Well, usually the company is making some profits and accountants advise their clients to save tax by paying themselves a small salary and then taking dividends from the reserves of profits made in the past and current years.

THEN something goes wrong!
 

Although the advice is generally sound from a tax reduction perspective, when a company is performing well; If the business starts to perform badly then directors can end up with serious personal liability problems.

Technical issues
 

Having an overdrawn director's current account is actually a breach of the Companies Act 2006. All accounts filed at Companies House should refer to any overdrawn current accounts as loans to the director concerned. The directors must try and get these paid back or reversed in subsequent periods as HMRC will tax  on a fairly penal rate if you do not. If the company has no distributable reserves, it cannot pay dividends. So, if your company's balance sheet starts a year with nil or negative reserves, then if you make no profit then the direcotors must not take dividends as soon as they are aware of this.

It is much better to pay  through PAYE and pay the tax/NIC. If the company cannot afford to pay GROSS then it is likely to be insolvent.

What can we do? Options include:

Repaying the debt personally owed to the company.
Offseting any loans the directors have made to the company (this is called set off).
Taking a full salary but reduce the cash taken out of the business to gradually offset the account.
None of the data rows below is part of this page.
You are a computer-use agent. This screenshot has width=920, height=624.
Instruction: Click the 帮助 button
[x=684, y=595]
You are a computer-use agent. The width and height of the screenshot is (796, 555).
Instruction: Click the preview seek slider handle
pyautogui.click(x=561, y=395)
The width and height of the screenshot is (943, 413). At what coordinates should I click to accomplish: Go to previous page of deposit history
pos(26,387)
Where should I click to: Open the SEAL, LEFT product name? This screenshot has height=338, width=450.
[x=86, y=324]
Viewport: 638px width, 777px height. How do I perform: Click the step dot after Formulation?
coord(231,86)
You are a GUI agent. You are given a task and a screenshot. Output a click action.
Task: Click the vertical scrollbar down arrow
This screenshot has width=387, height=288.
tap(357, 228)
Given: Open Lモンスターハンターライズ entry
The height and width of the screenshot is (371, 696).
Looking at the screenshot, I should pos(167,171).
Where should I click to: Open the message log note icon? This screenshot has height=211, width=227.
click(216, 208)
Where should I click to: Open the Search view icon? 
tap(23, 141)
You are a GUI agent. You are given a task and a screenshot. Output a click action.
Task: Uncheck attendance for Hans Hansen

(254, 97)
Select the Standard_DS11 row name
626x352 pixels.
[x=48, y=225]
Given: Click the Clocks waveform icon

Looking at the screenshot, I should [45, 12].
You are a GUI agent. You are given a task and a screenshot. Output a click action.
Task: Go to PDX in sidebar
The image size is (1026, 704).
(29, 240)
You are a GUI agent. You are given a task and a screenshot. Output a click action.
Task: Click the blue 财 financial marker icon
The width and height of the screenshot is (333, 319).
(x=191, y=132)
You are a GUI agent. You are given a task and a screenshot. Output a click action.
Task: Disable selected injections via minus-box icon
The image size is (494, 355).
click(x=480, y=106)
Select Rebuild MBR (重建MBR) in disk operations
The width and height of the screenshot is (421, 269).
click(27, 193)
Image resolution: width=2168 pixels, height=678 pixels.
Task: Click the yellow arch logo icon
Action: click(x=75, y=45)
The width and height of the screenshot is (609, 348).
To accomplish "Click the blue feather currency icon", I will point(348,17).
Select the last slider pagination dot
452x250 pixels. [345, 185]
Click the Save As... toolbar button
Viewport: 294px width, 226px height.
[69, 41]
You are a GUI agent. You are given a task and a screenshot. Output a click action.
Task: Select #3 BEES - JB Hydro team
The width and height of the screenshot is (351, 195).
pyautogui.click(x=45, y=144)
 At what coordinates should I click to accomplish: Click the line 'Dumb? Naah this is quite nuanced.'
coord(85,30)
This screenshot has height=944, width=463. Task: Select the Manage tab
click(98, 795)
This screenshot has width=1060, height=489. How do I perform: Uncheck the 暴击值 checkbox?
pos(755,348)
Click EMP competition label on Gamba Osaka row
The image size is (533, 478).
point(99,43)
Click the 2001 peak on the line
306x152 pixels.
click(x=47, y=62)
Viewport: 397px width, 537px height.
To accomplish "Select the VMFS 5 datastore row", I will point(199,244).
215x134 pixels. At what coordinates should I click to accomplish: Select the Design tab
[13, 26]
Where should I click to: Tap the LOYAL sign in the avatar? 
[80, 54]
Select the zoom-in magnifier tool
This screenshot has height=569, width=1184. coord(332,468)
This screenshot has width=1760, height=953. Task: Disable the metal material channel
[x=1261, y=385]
So pay yourself £4,000 per month but take £1,000. Remember to pay tax on the £4,000!
Making lots of profits in future periods to offset it!
 

What happens in liquidation if we have overdrawn current accounts?

In liquidation, the liquidator can demand that directors repay their overdrawn director's current account to the company for the benefit of the creditors. They can take legal action to make directors pay this or even make the directors bankrupt.

This means that directors could lose their house if the directors current account is overdrawn and not recovered.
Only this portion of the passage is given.